Windows, it's pretty clear that OEM licensing fees are shrinking. But instead of stepping up and providing a better experience and making things opt-in, it's back to the same old marketing and sales of turn it on by default and see what happens.

You could sell plenty of Microsoft 365 subscriptions with just a few tweaks to Windows, OneDrive and Office to reduce the suck.

If OneDrive didn't sync anything by default and had a retention policy for synced files that were deleted that was reasonably sane, it would be way better.

Office, make Copilot an addon. Done.

Windows: Fix backups. FFS. New system imaging tool, file based backup (not OneDrive) that is sane (no, copy and paste is not sane) and make a good experience out of previous versions. Seesh.

Comment Wow, this again... (Score 1) 83

This battle was waged. OOXML won. It's hacky, it's the default, there is probably better, but nobody cares enough to force the use of ODT. This is about working documents in organizations. The read only archives are all PDF.

If you want to displace those use cases, you need to have product that brings its own values and advantages to Office 365 users. No, being free isn't enough. Office and Windows is eighty bucks at most for a user per month. It doesn't take much to recoup that cost in organizations, which is why it is so common. The competition has to be good enough to charge a similar amount because it gives a similar ROI.

That is really hard, so best of luck.

Comment The "demos" coming back to haunt them. (Score 1) 68

Too many investors and users saw the vision around AI in iOS and they wanted it. And the backpedaling is hurting them, because they can't get there soon and may never get there.

That kind of thing has to just work. Text summarization? One two many gobbled messes and boom, that feature gets turned off.

Oddly, Microsoft isn't under similar pressure because, well, nobody expects them to do "awesome" with anything. If Copilot comes to mostly naught, bring in the Clippy 2.0 memes and they will move on.

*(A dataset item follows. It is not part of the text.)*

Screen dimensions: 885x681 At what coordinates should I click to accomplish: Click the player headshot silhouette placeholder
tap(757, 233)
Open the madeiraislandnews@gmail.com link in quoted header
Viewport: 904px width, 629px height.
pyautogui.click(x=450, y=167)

Comment Wonder how much of this is distillation... (Score 3, Insightful) 41

Not that I care if they are using other companies models to ease costs. You can't inhale the internet, wave your hands about copyright and then complain "IP" when somebody uses your stuff in way you don't like.

If it takes more air out of the AI bubble, all the better, I say.

Comment Hope they hang in there... (Score 1) 150

But, honestly, web standards are more and more rapidly becoming whatever gets put in the Chromium code base.

Which would be fine, if Chromium was meant to a be reference implementation. But it's not. It's used to keep people going to the web and Google for as much as possible. After all, need that ad revenue.

At this point, we are stuck with web applications on the desktop. I'd love a desktop version of things like Amazon, Facebook, Insta and so on. But, the story on Windows isn't compelling enough and enough people (well, really developers) use MacOS and Linux to make this impossible.

So, I am stuck with every single web site using a slightly different way of adding payment information, of managing accounts and profile information, for logging in and out, uploading files and so on. It's a mess.

Maybe Firefox can be a stopgap to things being even worse. I don't know.

Comment Academic Marketing... (Score 2) 121

I get it, schools are hardly in a position to fight against AI tools and all the marketing around them, and are rolling over (just asking people to cite the AI they used). That still misses the whole point.

The reason plagiarism is a fundamental issue isn't some abstract ethical point, it goes to learning. You don't learn by taking other's work and presenting it as your own. And using a chatbot is even worse for learning for that then finding, reading and copying actual work.

And coding is no more dead than it was when (insert tool here) claimed it would be every decade since the 70s.

So, in the end, the schools are devaluing themselves and the value they provide to students and the community. Higher education is useful because people *can fail* to get degrees.